[Task brief] What follows is a set of records. Copy them exactly and leave out the images.

[Records for processing]
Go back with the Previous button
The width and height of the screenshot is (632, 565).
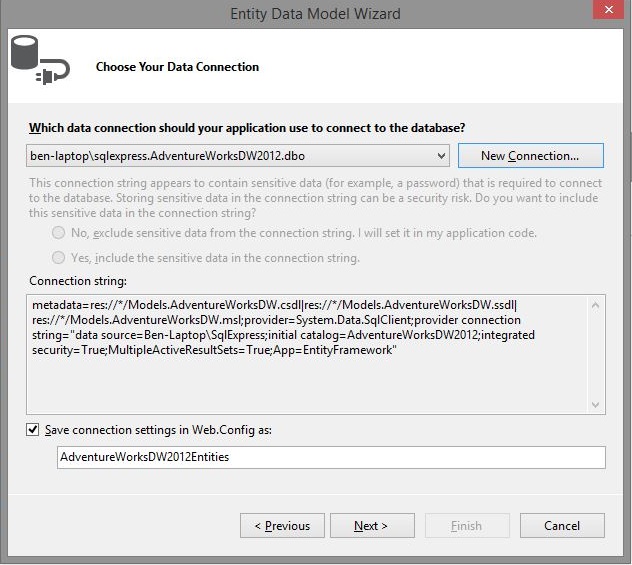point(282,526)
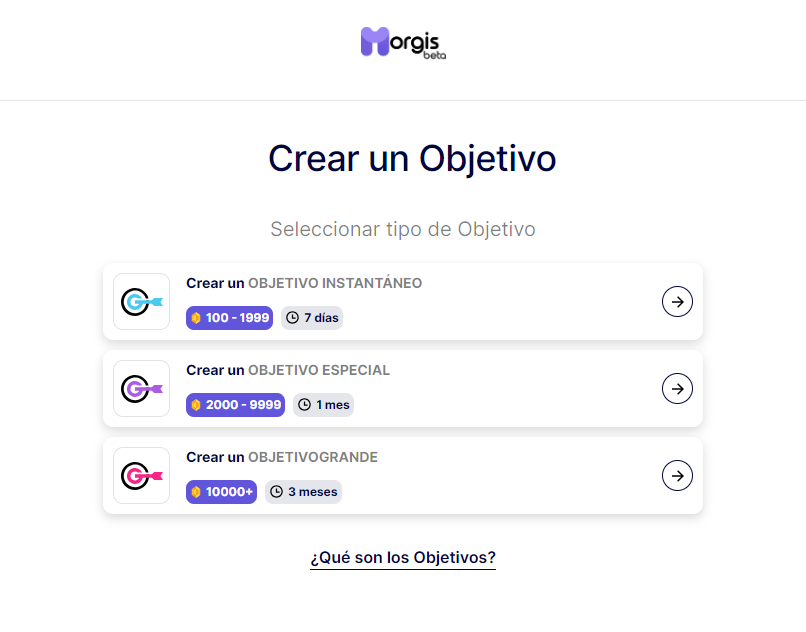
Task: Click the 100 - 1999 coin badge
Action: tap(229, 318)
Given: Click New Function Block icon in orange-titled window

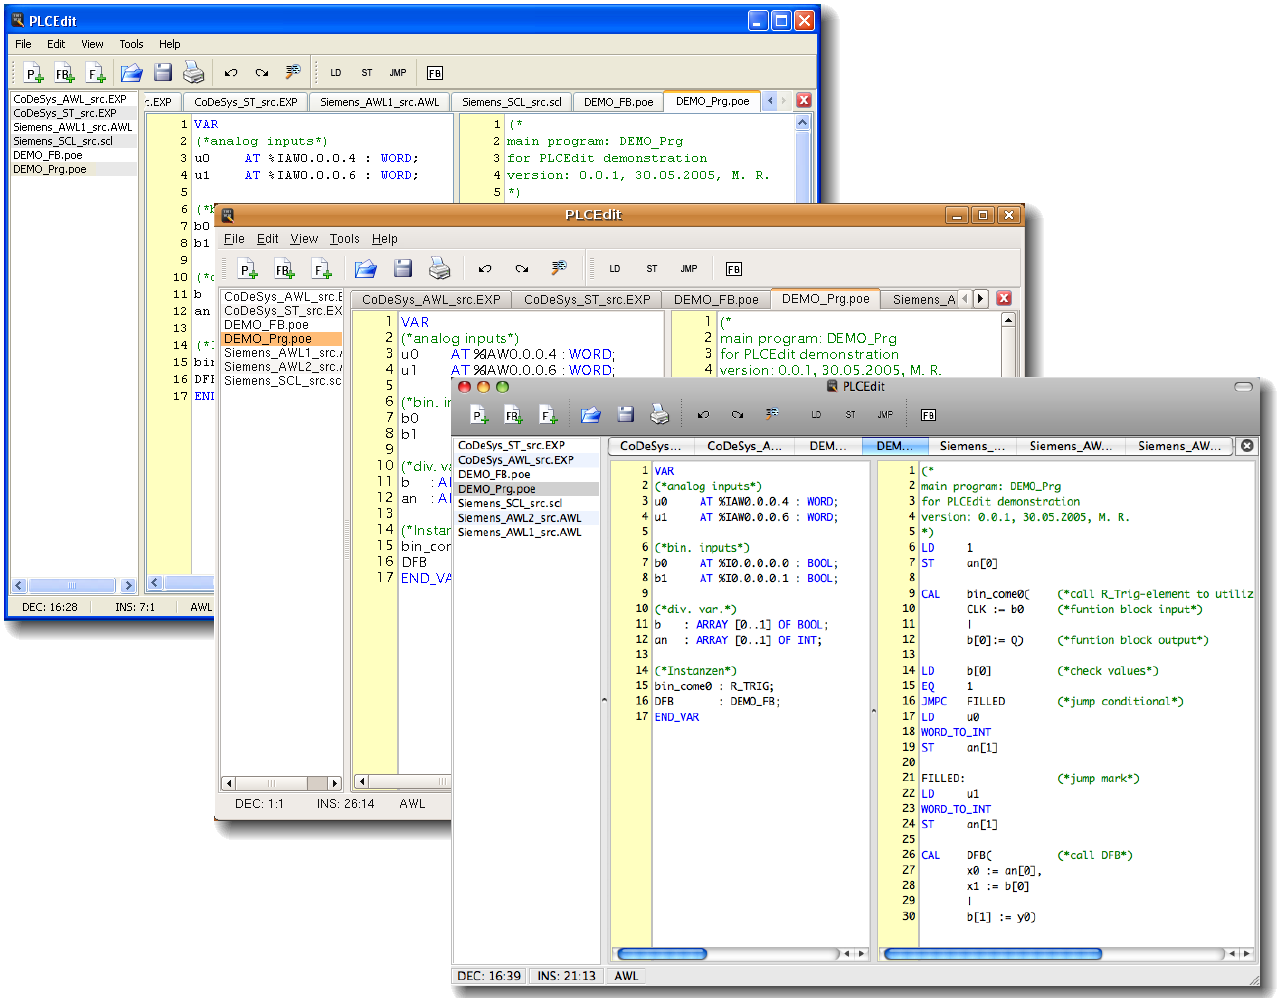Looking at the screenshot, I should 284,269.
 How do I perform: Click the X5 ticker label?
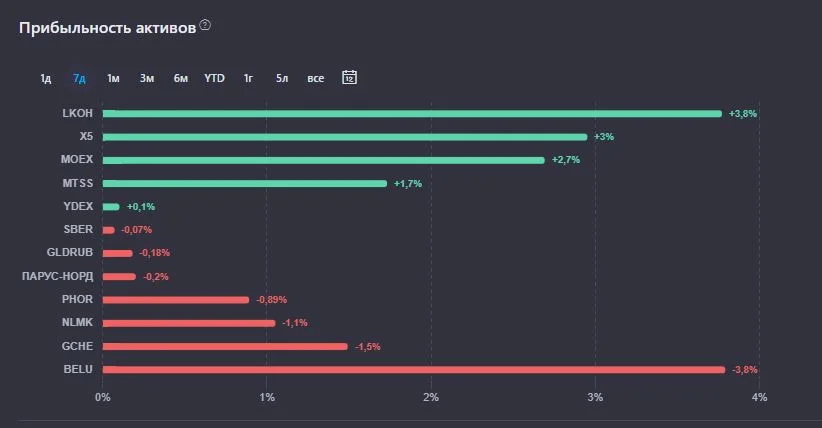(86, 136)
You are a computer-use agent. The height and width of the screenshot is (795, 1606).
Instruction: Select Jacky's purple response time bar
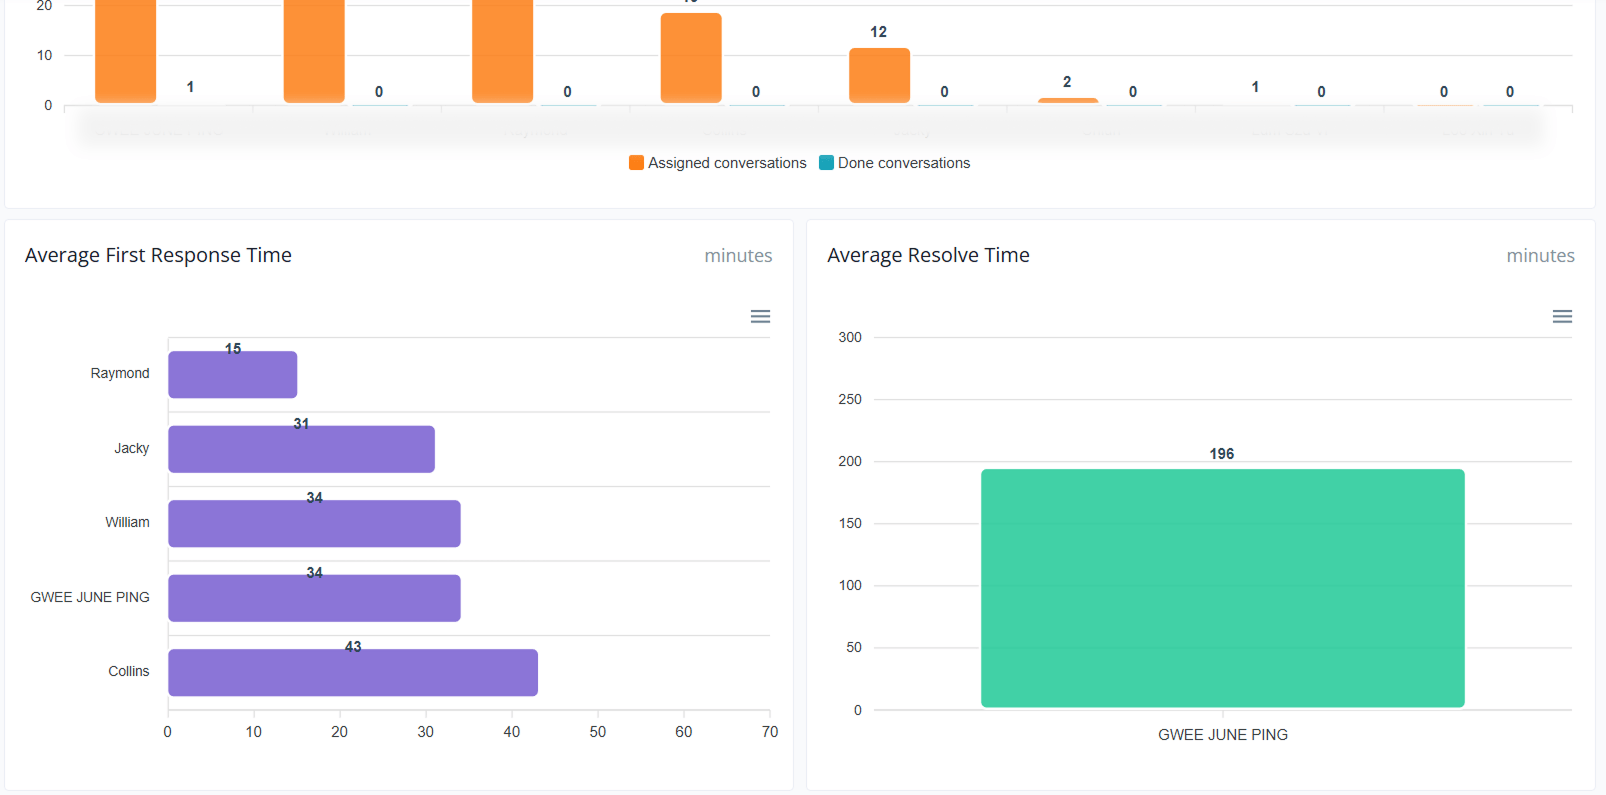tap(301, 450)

[Answer space]
Go back with the Previous button
The width and height of the screenshot is (632, 565).
point(282,526)
Task: Click the 100 - 1999 coin badge
Action: tap(229, 318)
Given: Click New Function Block icon in orange-titled window

Looking at the screenshot, I should 284,269.
 How do I perform: Click the X5 ticker label?
(86, 136)
You are a computer-use agent. The height and width of the screenshot is (795, 1606).
Instruction: Select Jacky's purple response time bar
tap(301, 450)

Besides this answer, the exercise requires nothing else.